‘Chaplin: The Musical’ to Get U.S., International Tours

"Chaplin: The Musical" has yet to enchant Broadway audiences or critics

"Chaplin," the Broadway musical based on the life of silent film legend Charlie Chaplin will hit the road starting in 2014. The producers of "Chaplin" said Thursday they have put together plans for a U.S. tour and will also put on an international tour. 
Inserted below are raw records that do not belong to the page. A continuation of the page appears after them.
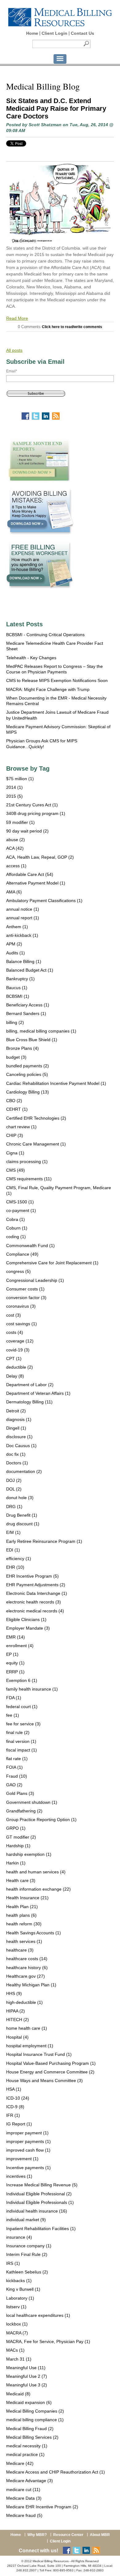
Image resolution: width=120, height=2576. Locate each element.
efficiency (18, 1558)
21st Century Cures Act (32, 804)
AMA (14, 891)
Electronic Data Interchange (36, 1593)
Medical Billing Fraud (30, 2428)
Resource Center (68, 2535)
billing (15, 1022)
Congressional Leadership (35, 1280)
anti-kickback (22, 935)
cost (13, 1315)
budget (16, 1057)
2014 (14, 787)
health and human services (36, 1871)
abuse (15, 839)
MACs (15, 2350)
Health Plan (22, 1906)
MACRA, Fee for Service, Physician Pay (48, 2341)
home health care (26, 2028)
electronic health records (33, 1601)
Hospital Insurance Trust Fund (39, 2054)
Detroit (16, 1410)
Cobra (15, 1219)
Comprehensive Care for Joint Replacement (52, 1262)
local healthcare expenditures (38, 2315)
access (16, 865)
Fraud (16, 1776)
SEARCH (86, 44)
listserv (16, 2306)
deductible (19, 1367)
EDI (13, 1549)
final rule (18, 1732)
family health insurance (32, 1689)
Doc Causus (21, 1445)
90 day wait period (27, 831)
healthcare (20, 1950)
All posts (14, 350)
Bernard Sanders (26, 1013)
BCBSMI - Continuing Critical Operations (45, 634)
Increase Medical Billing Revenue (42, 2184)
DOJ (14, 1480)
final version (21, 1741)
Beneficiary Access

The announcement is somewhat surprising given "Chaplin's" modest ticket sales. The show grossed $373,040 over the Thanksgiving week, according to the Broadway League. That is not an especially high number for a musical and is lower than grosses for straight dramatic plays like the  "Dead Accounts" with Katie Holmes ($402,460, over the same period) and the Tony winner "Peter and the Starcatcher" ($540,463).

Reviews have been middling, with many praising the performance of Rob McClure as the tortured artist behind the Little Tramp, while criticizing the music and lyrics by Christopher Curtis as forgettable.

"'Chaplin: The Musical' takes itself very seriously as it delivers the unsurprising news that a clown cries," Ben Brantley wrote in The New York Times. In USA Today, Elysa Gardner found the show intermittently entertaining, but faulted it for having "…enough mawkish melodrama to fuel a dozen silent-film parodies. It's this last aspect that ultimately sinks what might have been an exciting new work."

In addition to Curtis' music and lyrics, "Chaplin: The Musical" boasts a book by three-time Tony Award-winner Thomas Meehan ("Annie," "The Producers"). It opened on Broadway on Sept.10. 

The musical premiered in 2010 as "Limelight" at the La Jolla Playhouse to mostly poor reviews.

"Chaplin" is produced on Broadway by the Rich Entertainment Group, John and Claire Caudwell, Roy Gabay, the Viertel Routh Frankel Baruch Group, Chunsoo Shin / Waxman-Dokton and Broadway Across America. AWA Partners is putting together the tour.